### Work instruction
Review the material line by line. Identify and copy every line that contains the string "width".

### Information given

_ _ _ _

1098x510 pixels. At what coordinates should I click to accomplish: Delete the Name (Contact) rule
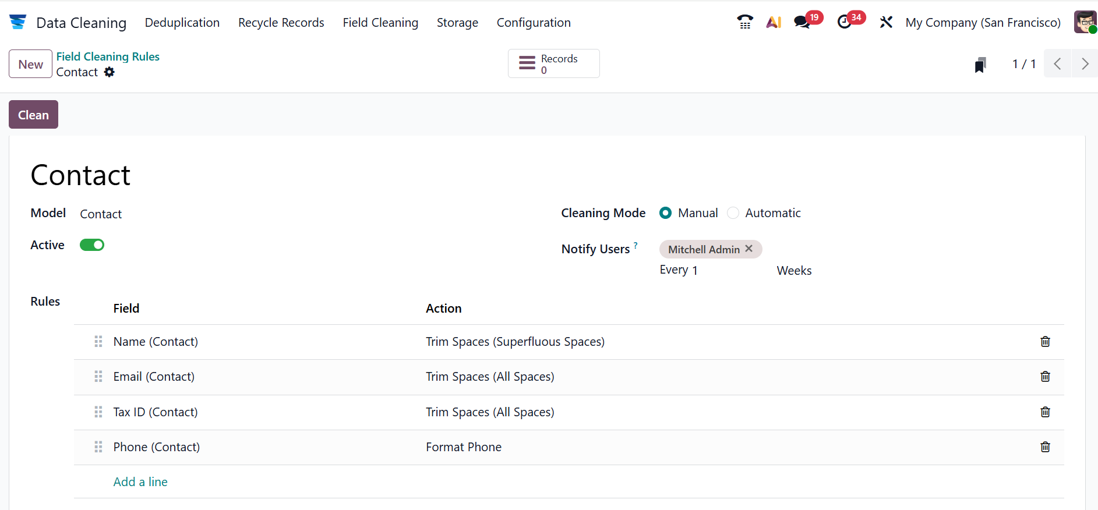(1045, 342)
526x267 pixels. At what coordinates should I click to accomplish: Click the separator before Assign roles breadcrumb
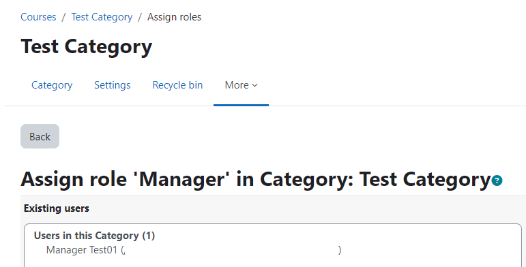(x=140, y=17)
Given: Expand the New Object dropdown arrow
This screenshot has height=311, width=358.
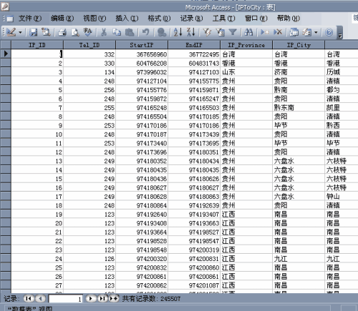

_ _ _ _

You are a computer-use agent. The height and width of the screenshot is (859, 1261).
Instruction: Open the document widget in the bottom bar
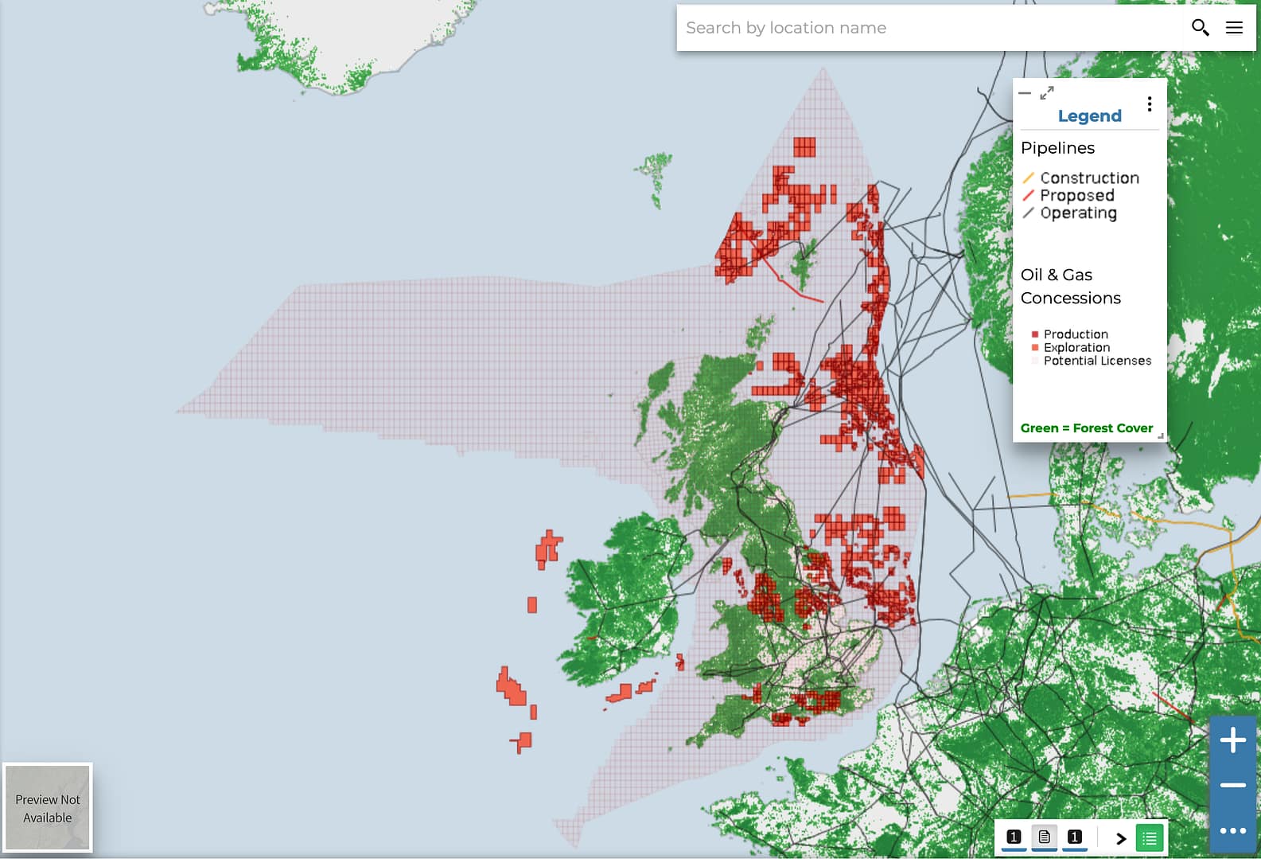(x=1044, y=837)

_ _ _ _

### Output
This screenshot has height=311, width=358.
You are a computer-use agent. The height and width of the screenshot is (859, 1261).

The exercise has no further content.